» REQUIRED WORK
Recast every line of the data below as a JSON list of strings, one string per line, omitting blank lines.

[Records from a pointing dataset]
---------------

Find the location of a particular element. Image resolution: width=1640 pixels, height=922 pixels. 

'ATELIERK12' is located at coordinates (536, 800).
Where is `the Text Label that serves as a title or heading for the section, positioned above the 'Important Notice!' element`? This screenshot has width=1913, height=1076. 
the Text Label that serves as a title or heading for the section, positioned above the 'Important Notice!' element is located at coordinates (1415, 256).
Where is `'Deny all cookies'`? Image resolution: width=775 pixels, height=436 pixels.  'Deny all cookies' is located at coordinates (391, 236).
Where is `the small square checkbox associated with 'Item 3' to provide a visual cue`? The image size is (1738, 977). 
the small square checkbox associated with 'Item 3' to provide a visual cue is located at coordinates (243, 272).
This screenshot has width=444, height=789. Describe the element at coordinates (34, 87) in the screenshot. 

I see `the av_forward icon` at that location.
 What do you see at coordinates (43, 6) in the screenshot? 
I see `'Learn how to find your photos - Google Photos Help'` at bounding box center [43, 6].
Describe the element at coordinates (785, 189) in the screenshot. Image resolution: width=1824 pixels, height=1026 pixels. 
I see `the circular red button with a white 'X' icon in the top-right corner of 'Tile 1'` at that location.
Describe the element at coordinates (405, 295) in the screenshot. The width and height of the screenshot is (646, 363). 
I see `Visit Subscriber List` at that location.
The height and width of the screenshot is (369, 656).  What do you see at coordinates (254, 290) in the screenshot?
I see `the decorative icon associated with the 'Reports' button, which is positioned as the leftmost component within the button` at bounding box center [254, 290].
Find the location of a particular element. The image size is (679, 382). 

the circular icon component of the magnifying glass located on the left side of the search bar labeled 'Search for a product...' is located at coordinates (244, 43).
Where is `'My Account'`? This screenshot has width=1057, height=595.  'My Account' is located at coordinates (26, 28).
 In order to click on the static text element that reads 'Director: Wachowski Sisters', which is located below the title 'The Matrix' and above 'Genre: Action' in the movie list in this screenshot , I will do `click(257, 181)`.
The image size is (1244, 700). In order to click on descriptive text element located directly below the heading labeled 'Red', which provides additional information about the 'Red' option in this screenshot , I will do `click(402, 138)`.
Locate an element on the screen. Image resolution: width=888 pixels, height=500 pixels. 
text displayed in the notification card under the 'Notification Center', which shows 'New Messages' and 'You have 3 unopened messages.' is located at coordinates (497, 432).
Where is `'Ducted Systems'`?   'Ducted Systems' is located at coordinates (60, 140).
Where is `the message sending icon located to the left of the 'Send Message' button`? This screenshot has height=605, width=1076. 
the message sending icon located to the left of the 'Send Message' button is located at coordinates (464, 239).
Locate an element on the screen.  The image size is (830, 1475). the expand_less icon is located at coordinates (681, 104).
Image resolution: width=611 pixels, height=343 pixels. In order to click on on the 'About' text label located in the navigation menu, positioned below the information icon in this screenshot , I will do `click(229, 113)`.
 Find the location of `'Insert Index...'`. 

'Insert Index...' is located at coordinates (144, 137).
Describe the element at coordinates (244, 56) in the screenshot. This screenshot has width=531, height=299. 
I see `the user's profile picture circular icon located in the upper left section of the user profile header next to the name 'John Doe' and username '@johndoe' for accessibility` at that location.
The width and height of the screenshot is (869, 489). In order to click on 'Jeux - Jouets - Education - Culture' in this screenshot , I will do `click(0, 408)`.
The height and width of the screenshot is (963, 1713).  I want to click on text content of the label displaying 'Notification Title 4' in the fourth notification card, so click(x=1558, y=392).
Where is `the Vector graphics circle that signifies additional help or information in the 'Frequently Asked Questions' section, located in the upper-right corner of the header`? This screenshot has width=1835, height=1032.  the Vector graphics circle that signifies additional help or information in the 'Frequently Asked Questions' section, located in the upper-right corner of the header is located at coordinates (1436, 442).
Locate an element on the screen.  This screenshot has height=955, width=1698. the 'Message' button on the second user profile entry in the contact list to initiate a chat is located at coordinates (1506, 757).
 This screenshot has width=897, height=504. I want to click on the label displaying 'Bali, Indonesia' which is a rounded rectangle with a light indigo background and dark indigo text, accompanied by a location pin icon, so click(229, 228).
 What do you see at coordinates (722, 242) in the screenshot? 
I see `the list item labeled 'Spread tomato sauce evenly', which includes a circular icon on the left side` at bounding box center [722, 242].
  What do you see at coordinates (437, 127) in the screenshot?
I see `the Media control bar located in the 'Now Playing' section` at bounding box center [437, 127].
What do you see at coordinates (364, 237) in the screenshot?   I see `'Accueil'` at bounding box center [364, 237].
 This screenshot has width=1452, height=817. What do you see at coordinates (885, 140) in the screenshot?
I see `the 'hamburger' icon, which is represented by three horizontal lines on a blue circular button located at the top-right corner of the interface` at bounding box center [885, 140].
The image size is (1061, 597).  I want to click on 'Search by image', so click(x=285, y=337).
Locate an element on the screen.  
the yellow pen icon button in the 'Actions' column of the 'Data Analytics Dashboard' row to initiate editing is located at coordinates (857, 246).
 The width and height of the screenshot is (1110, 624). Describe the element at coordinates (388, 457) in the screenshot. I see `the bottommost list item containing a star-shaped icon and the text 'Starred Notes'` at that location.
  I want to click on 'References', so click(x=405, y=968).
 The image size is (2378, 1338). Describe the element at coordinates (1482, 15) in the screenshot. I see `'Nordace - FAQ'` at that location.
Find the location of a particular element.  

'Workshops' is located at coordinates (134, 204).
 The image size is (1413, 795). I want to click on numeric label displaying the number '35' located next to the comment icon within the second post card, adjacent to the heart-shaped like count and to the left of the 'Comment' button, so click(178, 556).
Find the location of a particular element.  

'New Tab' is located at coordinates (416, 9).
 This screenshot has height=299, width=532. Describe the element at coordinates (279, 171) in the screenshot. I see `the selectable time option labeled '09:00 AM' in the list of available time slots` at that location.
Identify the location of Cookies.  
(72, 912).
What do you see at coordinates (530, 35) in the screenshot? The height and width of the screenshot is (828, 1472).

---------------

» RIGHT ANSWER
[
  "Find the location of a particular element. Image resolution: width=1640 pixels, height=922 pixels. ",
  "'ATELIERK12' is located at coordinates (536, 800).",
  "Where is `the Text Label that serves as a title or heading for the section, positioned above the 'Important Notice!' element`? This screenshot has width=1913, height=1076. ",
  "the Text Label that serves as a title or heading for the section, positioned above the 'Important Notice!' element is located at coordinates (1415, 256).",
  "Where is `'Deny all cookies'`? Image resolution: width=775 pixels, height=436 pixels.  'Deny all cookies' is located at coordinates (391, 236).",
  "Where is `the small square checkbox associated with 'Item 3' to provide a visual cue`? The image size is (1738, 977). ",
  "the small square checkbox associated with 'Item 3' to provide a visual cue is located at coordinates (243, 272).",
  "This screenshot has width=444, height=789. Describe the element at coordinates (34, 87) in the screenshot. ",
  "I see `the av_forward icon` at that location.",
  " What do you see at coordinates (43, 6) in the screenshot? ",
  "I see `'Learn how to find your photos - Google Photos Help'` at bounding box center [43, 6].",
  "Describe the element at coordinates (785, 189) in the screenshot. Image resolution: width=1824 pixels, height=1026 pixels. ",
  "I see `the circular red button with a white 'X' icon in the top-right corner of 'Tile 1'` at that location.",
  "Describe the element at coordinates (405, 295) in the screenshot. The width and height of the screenshot is (646, 363). ",
  "I see `Visit Subscriber List` at that location.",
  "The height and width of the screenshot is (369, 656).  What do you see at coordinates (254, 290) in the screenshot?",
  "I see `the decorative icon associated with the 'Reports' button, which is positioned as the leftmost component within the button` at bounding box center [254, 290].",
  "Find the location of a particular element. The image size is (679, 382). ",
  "the circular icon component of the magnifying glass located on the left side of the search bar labeled 'Search for a product...' is located at coordinates (244, 43).",
  "Where is `'My Account'`? This screenshot has width=1057, height=595.  'My Account' is located at coordinates (26, 28).",
  " In order to click on the static text element that reads 'Director: Wachowski Sisters', which is located below the title 'The Matrix' and above 'Genre: Action' in the movie list in this screenshot , I will do `click(257, 181)`.",
  "The image size is (1244, 700). In order to click on descriptive text element located directly below the heading labeled 'Red', which provides additional information about the 'Red' option in this screenshot , I will do `click(402, 138)`.",
  "Locate an element on the screen. Image resolution: width=888 pixels, height=500 pixels. ",
  "text displayed in the notification card under the 'Notification Center', which shows 'New Messages' and 'You have 3 unopened messages.' is located at coordinates (497, 432).",
  "Where is `'Ducted Systems'`?   'Ducted Systems' is located at coordinates (60, 140).",
  "Where is `the message sending icon located to the left of the 'Send Message' button`? This screenshot has height=605, width=1076. ",
  "the message sending icon located to the left of the 'Send Message' button is located at coordinates (464, 239).",
  "Locate an element on the screen.  The image size is (830, 1475). the expand_less icon is located at coordinates (681, 104).",
  "Image resolution: width=611 pixels, height=343 pixels. In order to click on on the 'About' text label located in the navigation menu, positioned below the information icon in this screenshot , I will do `click(229, 113)`.",
  " Find the location of `'Insert Index...'`. ",
  "'Insert Index...' is located at coordinates (144, 137).",
  "Describe the element at coordinates (244, 56) in the screenshot. This screenshot has width=531, height=299. ",
  "I see `the user's profile picture circular icon located in the upper left section of the user profile header next to the name 'John Doe' and username '@johndoe' for accessibility` at that location.",
  "The width and height of the screenshot is (869, 489). In order to click on 'Jeux - Jouets - Education - Culture' in this screenshot , I will do `click(0, 408)`.",
  "The height and width of the screenshot is (963, 1713).  I want to click on text content of the label displaying 'Notification Title 4' in the fourth notification card, so click(x=1558, y=392).",
  "Where is `the Vector graphics circle that signifies additional help or information in the 'Frequently Asked Questions' section, located in the upper-right corner of the header`? This screenshot has width=1835, height=1032.  the Vector graphics circle that signifies additional help or information in the 'Frequently Asked Questions' section, located in the upper-right corner of the header is located at coordinates (1436, 442).",
  "Locate an element on the screen.  This screenshot has height=955, width=1698. the 'Message' button on the second user profile entry in the contact list to initiate a chat is located at coordinates (1506, 757).",
  " This screenshot has width=897, height=504. I want to click on the label displaying 'Bali, Indonesia' which is a rounded rectangle with a light indigo background and dark indigo text, accompanied by a location pin icon, so click(229, 228).",
  " What do you see at coordinates (722, 242) in the screenshot? ",
  "I see `the list item labeled 'Spread tomato sauce evenly', which includes a circular icon on the left side` at bounding box center [722, 242].",
  "  What do you see at coordinates (437, 127) in the screenshot?",
  "I see `the Media control bar located in the 'Now Playing' section` at bounding box center [437, 127].",
  "What do you see at coordinates (364, 237) in the screenshot?   I see `'Accueil'` at bounding box center [364, 237].",
  " This screenshot has width=1452, height=817. What do you see at coordinates (885, 140) in the screenshot?",
  "I see `the 'hamburger' icon, which is represented by three horizontal lines on a blue circular button located at the top-right corner of the interface` at bounding box center [885, 140].",
  "The image size is (1061, 597).  I want to click on 'Search by image', so click(x=285, y=337).",
  "Locate an element on the screen.  ",
  "the yellow pen icon button in the 'Actions' column of the 'Data Analytics Dashboard' row to initiate editing is located at coordinates (857, 246).",
  " The width and height of the screenshot is (1110, 624). Describe the element at coordinates (388, 457) in the screenshot. I see `the bottommost list item containing a star-shaped icon and the text 'Starred Notes'` at that location.",
  "  I want to click on 'References', so click(x=405, y=968).",
  " The image size is (2378, 1338). Describe the element at coordinates (1482, 15) in the screenshot. I see `'Nordace - FAQ'` at that location.",
  "Find the location of a particular element.  ",
  "'Workshops' is located at coordinates (134, 204).",
  " The image size is (1413, 795). I want to click on numeric label displaying the number '35' located next to the comment icon within the second post card, adjacent to the heart-shaped like count and to the left of the 'Comment' button, so click(178, 556).",
  "Find the location of a particular element.  ",
  "'New Tab' is located at coordinates (416, 9).",
  " This screenshot has height=299, width=532. Describe the element at coordinates (279, 171) in the screenshot. I see `the selectable time option labeled '09:00 AM' in the list of available time slots` at that location.",
  "Identify the location of Cookies.  ",
  "(72, 912).",
  "What do you see at coordinates (530, 35) in the screenshot? The height and width of the screenshot is (828, 1472)."
]